UPDATE 2017-04-17 - Here's a much more up to date summary of the cost and speed differences (wrapped in a sales pitch so YMMV). TL;DR - Redshift is usually faster and will be cheaper if you query the data somewhat regularly. http://blog.panoply.io/a-full-comparison-of-redshift-and-bigquery
UPDATE - Since I keep getting down votes on this (🤷‍♂️) here's an up-to-date response to the items in the other answer:
Sizing your cluster:
Redshift allows you to tailor your costs to your usage. If you want the fastest possible queries choose SSD nodes and if you want the lowest possible cost per GB choose HDD nodes. Start small and add nodes whenever you want.
Hourly costs when doing nothing:
Redshift keeps your cluster ready for queries, can respond in milliseconds (result cache) and it provides a simple, predictable monthly bill.
For example, even if some script accidentally runs 10,000 giant queries over the weekend your Redshift bill will not increase at all.
Speed of queries:
Redshift performance is absolutely best in class and gets faster all the time. 3-5x faster in the last 6 months.
Indexing:
Redshift has no indexes. It allows you to define sort keys to optimize performance from fast to insanely fast.
Vacuuming:
Redshift now automatically runs routine maintenance such as ANALYZE and VACUUM DELETE when your cluster has free resource.
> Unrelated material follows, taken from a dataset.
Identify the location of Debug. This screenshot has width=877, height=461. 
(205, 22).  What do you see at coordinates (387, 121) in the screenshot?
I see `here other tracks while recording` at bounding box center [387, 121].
Data partitioning and distributing:
Redshift never requires distribution. It allows you to define distribution keys which can make even huge joins very fast.
{Ask competitors about join performance…}
Streaming live data:
Redshift has 2 choices
Stream real time data into Redshift using Amazon Kinesis Firehose.
Skip ingestion altogether by querying your real time instantly on S3 as soon as it land (and at high speeds) using Redshift Spectrum external tables.
Growing your cluster:
Redshift can elastically resize most clusters in a few minutes.
Multi zone:
Redshift seamlessly replaces any failed hardware and continuously backs up your data, including across regions if desired.